## Textauszug
Nein, von „deutscher Gründlichkeit“ kann man aktuell nicht sprechen mit Blick auf die nur schleppend anlaufenden Maßnahmen der Bundes- und Landesregierungen zur Eindämmung der Coronavirus-Pandemie. Zu viel Kompetenzgerangel und Planlosigkeit prägen den politischen Willen. Auch bei dieser Krise steht uns mal wieder der Föderalismus im Weg. Dabei haben wir häufig genug erfahren müssen, dass weder Hochwasser noch Waldbrände und erst recht keine Seuchen immer nur ein Bundesland alleine betreffen. Diese Herausforderungen gehen uns alle an und genau so müssen unsere Politiker endlich auftreten und agieren!

Seit Anfang dieser Woche befinden sich die meisten Familien und Berufstätigen bereits in ihrem ganz persönlichen „Shutdown“. Schulen und Betreuungseinrichtungen haben für mindestens fünf Wochen geschlossen, viele Arbeitnehmer sind ins Home-Office geschickt worden und so mancher Selbstständige bangt um seine Existenz. Dabei gilt: Großeltern und andere Risikogruppen sollten möglichst nicht als Ersatzerzieher fungieren und neue, improvisierte Betreuungsangebote könnten zu ganz neuen Infektionsketten führen. Von jetzt auf gleich wurde das private Leben auf den Kopf gestellt – allmählich wird klar, weshalb in China die Infektionsraten zwar gesunken die Scheidungsraten dagegen deutlich gestiegen sind.

## Quellenangaben
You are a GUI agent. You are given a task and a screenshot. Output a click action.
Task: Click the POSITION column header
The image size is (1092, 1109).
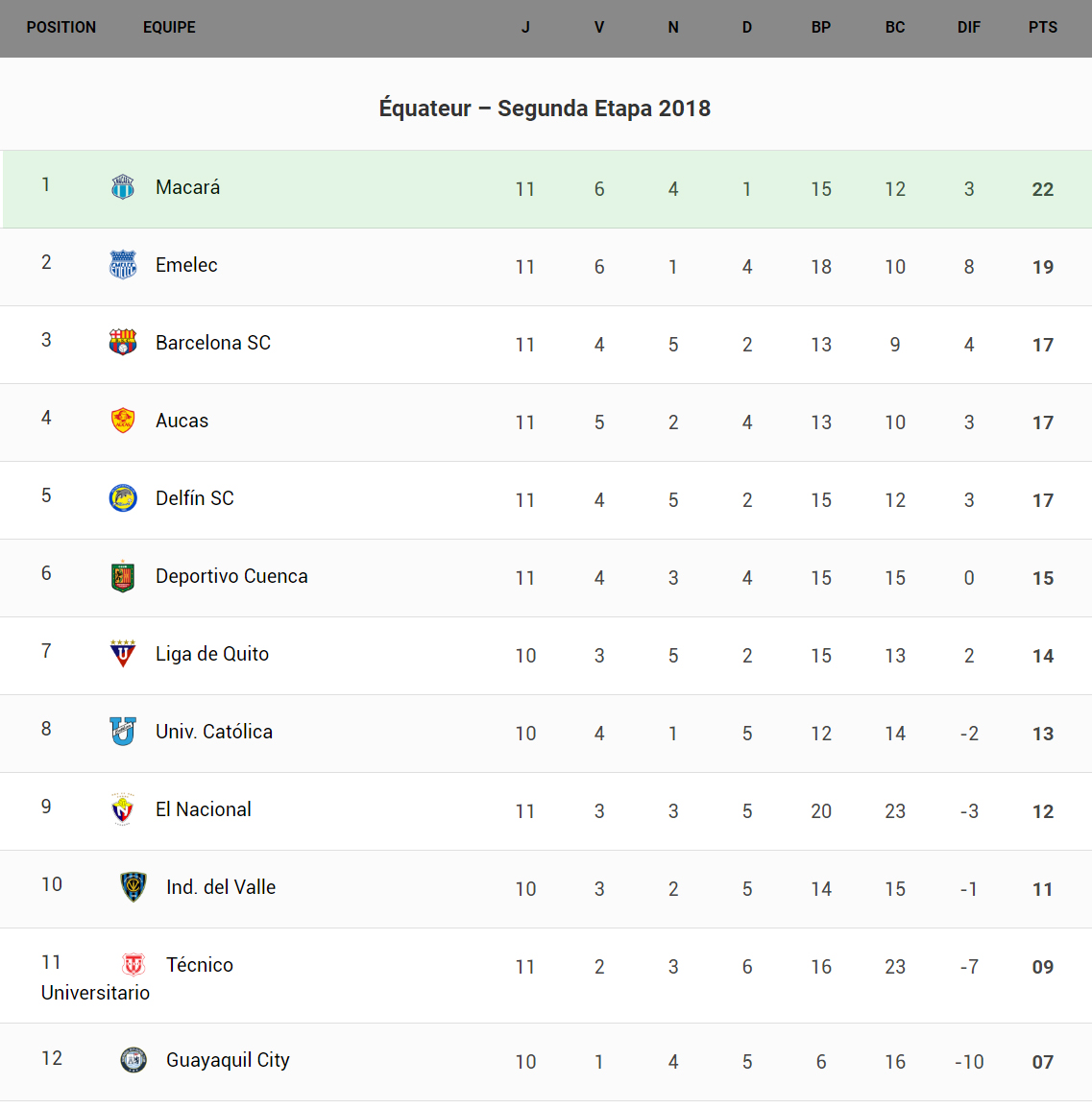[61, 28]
* * *
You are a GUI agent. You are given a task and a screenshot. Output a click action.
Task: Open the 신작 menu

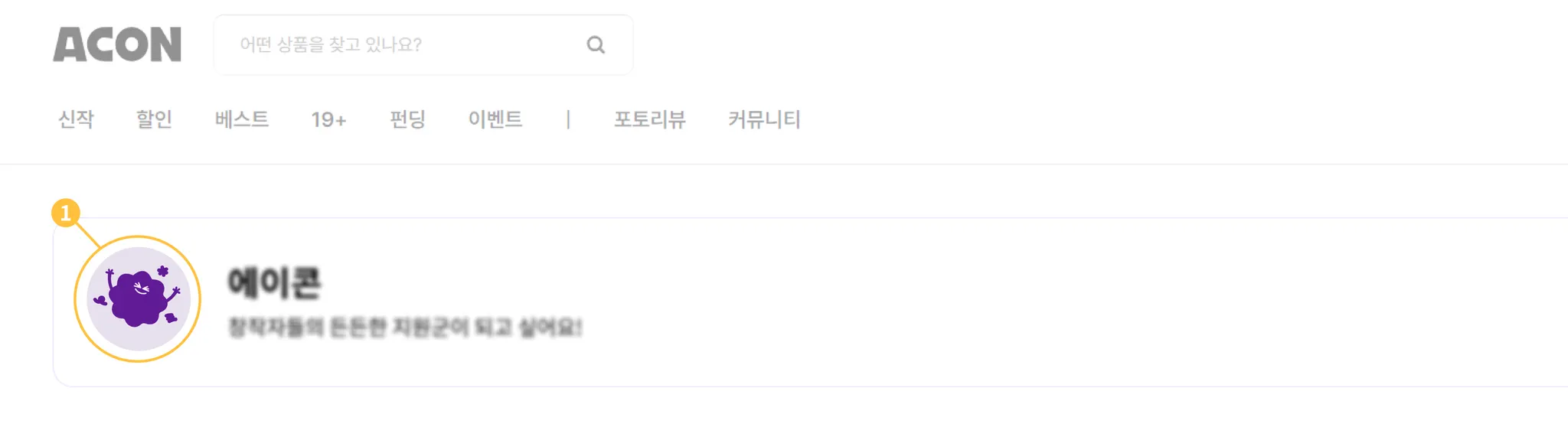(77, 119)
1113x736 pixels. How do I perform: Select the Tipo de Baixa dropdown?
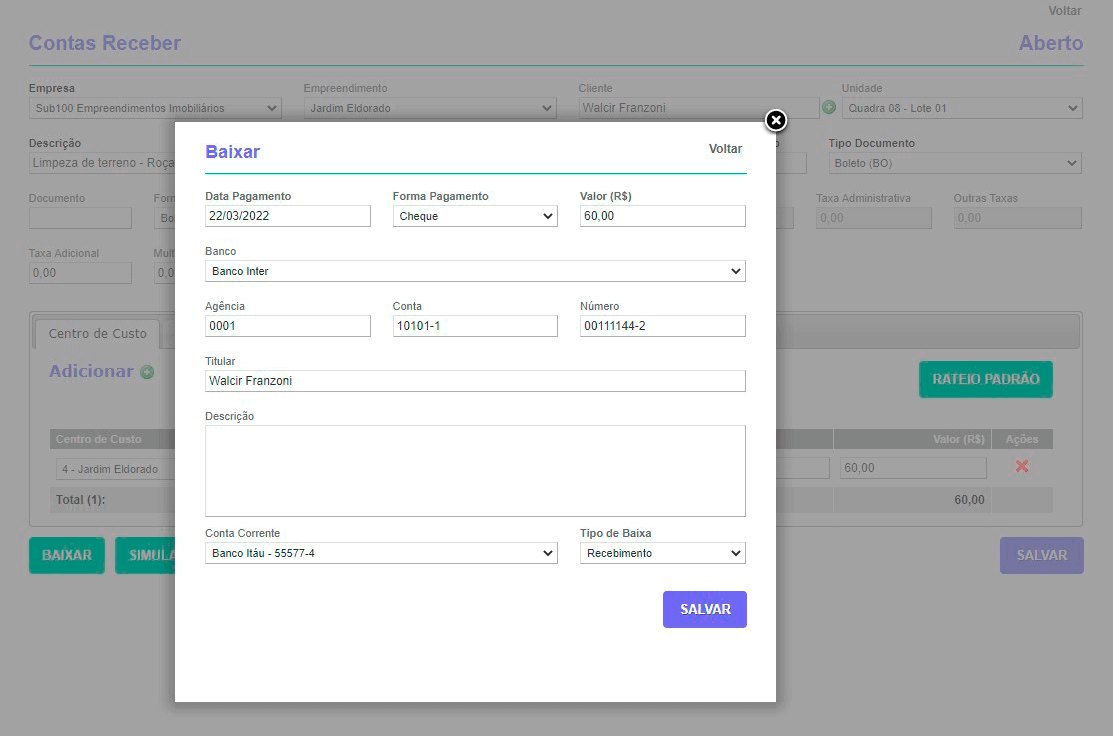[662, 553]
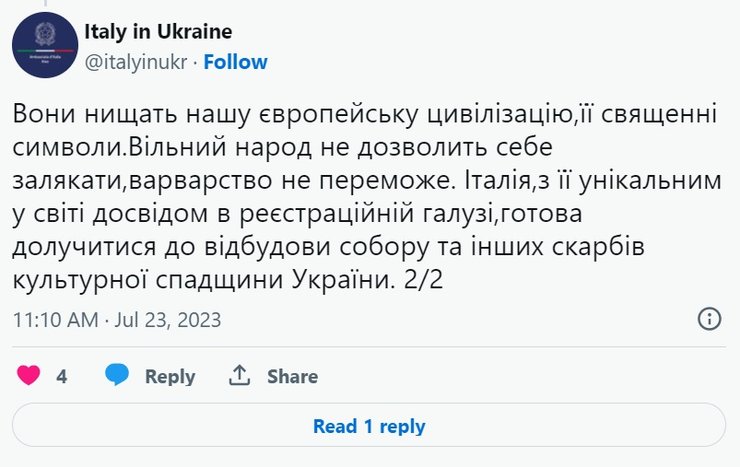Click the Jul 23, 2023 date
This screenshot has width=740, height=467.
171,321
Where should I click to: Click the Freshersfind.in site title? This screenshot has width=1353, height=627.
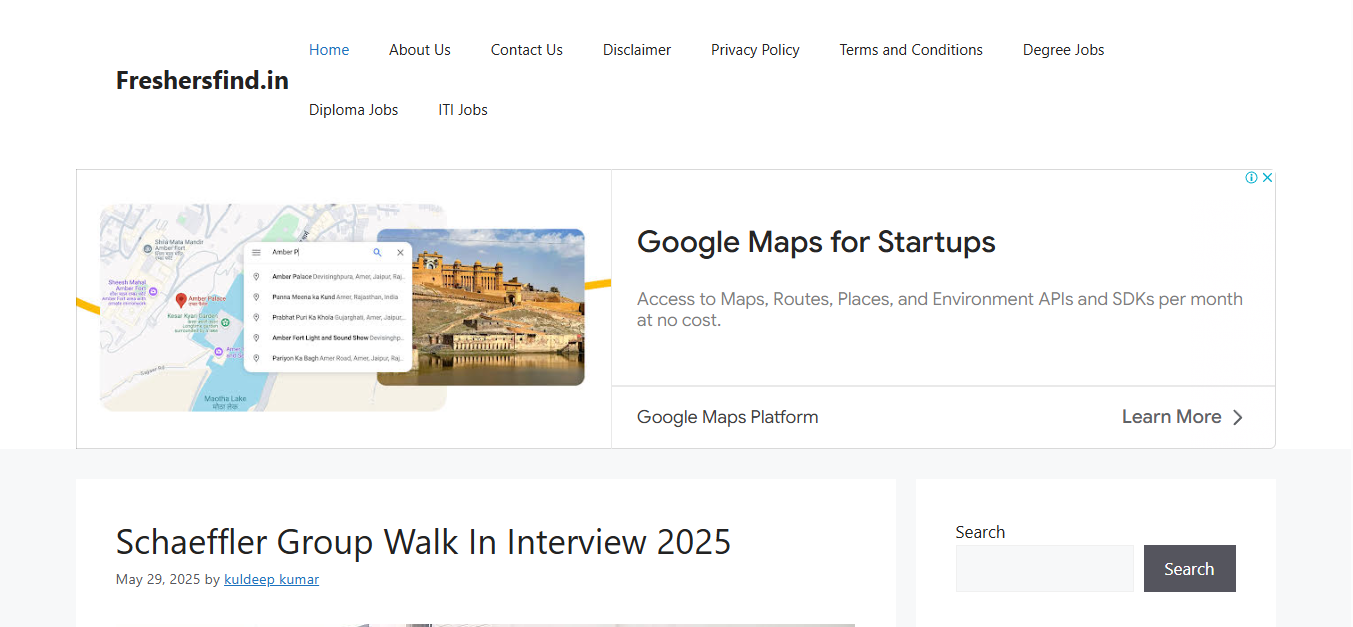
==
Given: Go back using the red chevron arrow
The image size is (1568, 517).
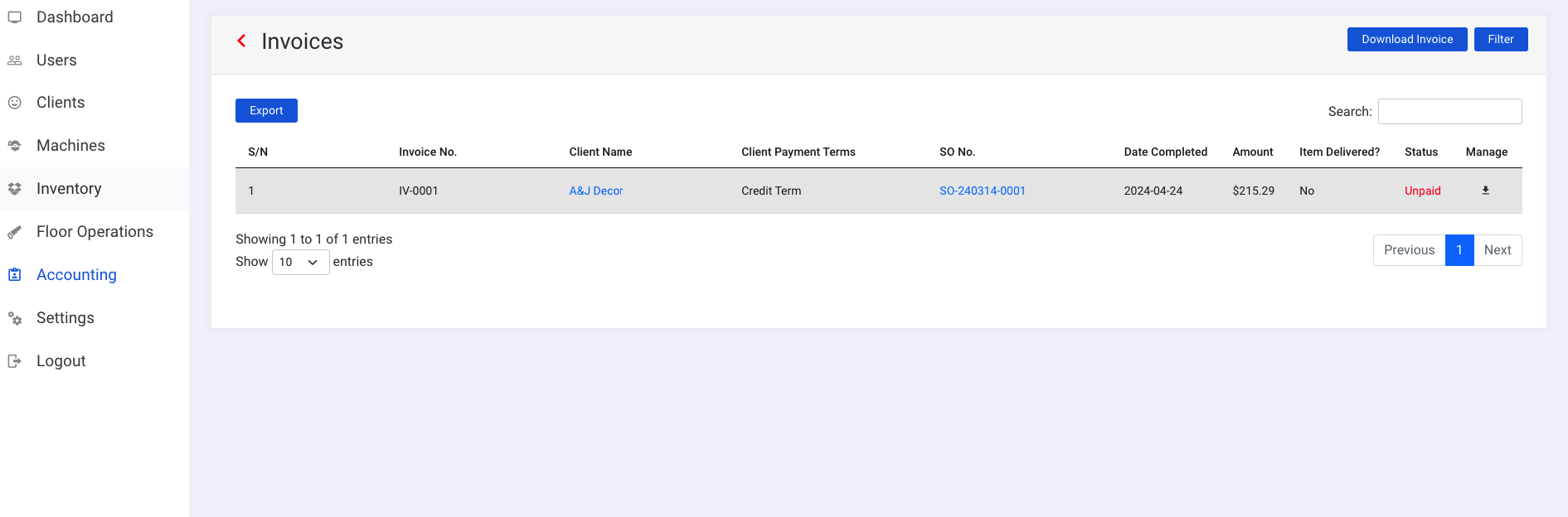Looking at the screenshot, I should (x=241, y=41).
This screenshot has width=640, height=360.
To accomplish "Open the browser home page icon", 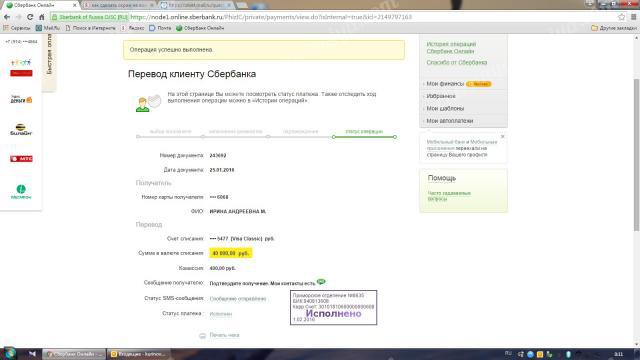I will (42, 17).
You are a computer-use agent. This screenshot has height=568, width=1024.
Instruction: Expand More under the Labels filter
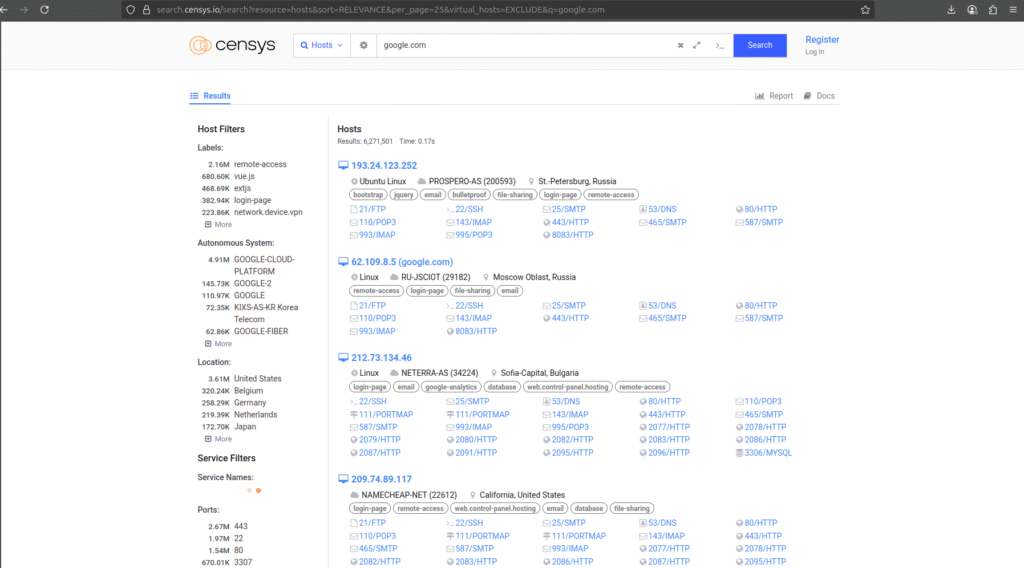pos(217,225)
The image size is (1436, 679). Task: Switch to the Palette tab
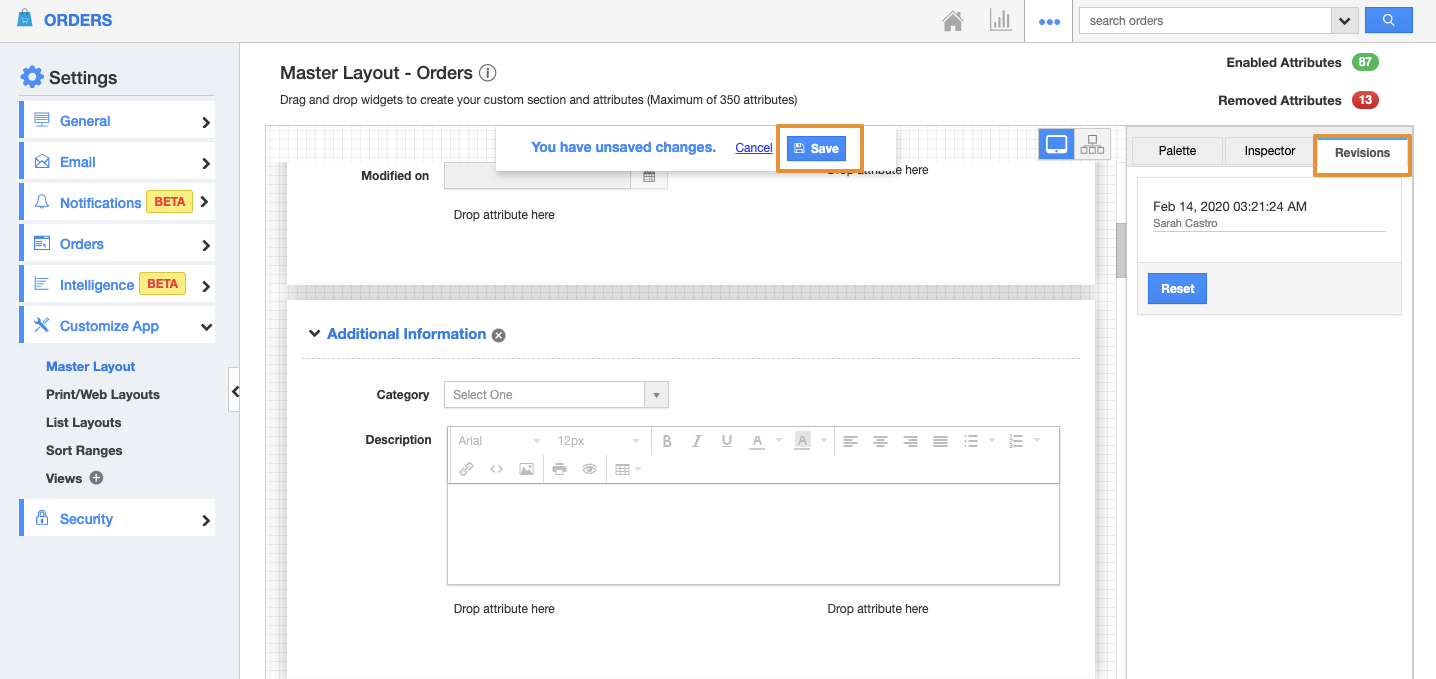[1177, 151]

## Aufgabenstellung
Für welchen Zeitraum sind Schulen und Betreuungseinrichtungen laut dem Textauszug geschlossen?

## Ihre Lösung
Für mindestens fünf Wochen.